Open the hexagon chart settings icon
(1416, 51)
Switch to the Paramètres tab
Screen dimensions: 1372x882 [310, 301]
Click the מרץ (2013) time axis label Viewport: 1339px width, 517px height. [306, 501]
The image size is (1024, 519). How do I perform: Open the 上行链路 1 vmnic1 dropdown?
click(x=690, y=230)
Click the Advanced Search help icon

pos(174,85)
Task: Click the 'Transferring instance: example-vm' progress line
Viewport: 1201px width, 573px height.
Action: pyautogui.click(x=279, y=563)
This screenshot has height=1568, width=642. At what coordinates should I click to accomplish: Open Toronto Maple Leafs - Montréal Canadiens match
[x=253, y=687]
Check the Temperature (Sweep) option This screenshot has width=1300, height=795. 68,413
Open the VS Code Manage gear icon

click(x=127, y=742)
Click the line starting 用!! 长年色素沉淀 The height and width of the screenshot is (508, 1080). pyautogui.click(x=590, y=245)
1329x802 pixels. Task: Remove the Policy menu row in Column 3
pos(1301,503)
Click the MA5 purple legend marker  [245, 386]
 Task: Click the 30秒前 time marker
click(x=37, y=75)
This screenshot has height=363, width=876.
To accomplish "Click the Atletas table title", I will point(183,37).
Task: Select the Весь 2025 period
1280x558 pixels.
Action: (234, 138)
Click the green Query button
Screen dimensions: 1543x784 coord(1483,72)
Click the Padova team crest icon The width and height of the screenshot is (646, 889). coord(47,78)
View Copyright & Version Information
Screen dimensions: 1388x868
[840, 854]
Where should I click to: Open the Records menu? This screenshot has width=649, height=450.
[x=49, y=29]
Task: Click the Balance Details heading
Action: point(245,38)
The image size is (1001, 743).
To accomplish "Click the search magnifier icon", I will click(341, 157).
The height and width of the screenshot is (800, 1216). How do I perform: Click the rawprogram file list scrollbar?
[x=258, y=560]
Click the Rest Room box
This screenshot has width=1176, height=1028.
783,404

▶ [Given task] From the records above, pull out each line that contains the word "size".

▶ [Output]
The image size is (1024, 519). How do I perform: Open the 上行链路 1 vmnic1 dropdown?
The image size is (1001, 743).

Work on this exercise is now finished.